--- START ---

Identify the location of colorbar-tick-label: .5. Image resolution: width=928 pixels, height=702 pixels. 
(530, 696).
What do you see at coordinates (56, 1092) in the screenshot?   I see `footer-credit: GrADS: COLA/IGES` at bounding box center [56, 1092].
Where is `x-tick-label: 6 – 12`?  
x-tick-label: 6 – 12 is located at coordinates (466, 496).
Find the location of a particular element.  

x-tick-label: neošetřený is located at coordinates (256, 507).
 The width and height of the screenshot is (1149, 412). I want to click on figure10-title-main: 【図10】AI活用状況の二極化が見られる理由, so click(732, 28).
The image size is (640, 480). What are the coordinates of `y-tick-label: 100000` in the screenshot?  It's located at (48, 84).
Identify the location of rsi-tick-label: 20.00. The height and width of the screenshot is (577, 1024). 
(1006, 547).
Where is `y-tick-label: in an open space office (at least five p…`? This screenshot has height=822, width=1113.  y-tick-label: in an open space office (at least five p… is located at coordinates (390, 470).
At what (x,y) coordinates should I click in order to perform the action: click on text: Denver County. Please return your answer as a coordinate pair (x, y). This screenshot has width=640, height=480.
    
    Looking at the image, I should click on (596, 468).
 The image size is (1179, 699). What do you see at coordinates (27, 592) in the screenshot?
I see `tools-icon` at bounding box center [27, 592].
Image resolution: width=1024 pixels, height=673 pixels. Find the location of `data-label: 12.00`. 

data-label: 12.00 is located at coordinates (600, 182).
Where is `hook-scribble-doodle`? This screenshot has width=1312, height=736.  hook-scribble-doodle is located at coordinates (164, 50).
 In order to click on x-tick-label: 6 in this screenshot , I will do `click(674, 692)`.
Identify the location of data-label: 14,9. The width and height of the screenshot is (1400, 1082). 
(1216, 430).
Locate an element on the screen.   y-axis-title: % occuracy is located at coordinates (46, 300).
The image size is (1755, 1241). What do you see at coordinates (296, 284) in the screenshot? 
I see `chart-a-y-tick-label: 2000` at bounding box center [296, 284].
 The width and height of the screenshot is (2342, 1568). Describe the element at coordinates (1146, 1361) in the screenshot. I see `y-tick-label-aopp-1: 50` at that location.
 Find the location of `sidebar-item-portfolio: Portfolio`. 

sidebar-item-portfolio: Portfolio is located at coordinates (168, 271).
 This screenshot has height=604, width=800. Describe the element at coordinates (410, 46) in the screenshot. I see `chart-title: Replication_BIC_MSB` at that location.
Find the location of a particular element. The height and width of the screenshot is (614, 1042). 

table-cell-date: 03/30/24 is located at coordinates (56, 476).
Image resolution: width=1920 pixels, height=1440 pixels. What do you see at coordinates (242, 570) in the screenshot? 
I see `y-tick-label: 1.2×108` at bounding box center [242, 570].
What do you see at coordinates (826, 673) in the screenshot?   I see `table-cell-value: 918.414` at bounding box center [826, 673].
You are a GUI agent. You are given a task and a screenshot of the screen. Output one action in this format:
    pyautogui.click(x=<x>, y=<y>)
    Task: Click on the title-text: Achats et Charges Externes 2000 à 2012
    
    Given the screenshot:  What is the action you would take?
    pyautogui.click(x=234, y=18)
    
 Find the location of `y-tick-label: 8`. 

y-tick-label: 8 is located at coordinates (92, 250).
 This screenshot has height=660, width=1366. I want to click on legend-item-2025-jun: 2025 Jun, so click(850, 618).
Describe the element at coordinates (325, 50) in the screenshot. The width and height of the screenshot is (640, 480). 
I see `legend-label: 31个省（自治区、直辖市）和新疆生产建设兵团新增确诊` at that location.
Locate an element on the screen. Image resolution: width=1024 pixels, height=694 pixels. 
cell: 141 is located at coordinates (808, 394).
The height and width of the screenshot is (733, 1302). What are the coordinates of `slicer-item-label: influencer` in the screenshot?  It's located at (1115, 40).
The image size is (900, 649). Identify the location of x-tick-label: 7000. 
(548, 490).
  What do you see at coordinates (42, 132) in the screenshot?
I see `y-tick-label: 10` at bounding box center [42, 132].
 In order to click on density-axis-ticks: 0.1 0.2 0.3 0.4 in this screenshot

--- END ---

▶ Exercise directions: Format the lines of the records above, from the line containing "Locate an element on the screen. Image" up to and including the line containing "cell: 141 is", as a JSON list of strings with one string per line and blank lines omitted.

▶ Completed task:
[
  "Locate an element on the screen. Image resolution: width=1024 pixels, height=694 pixels. ",
  "cell: 141 is located at coordinates (808, 394)."
]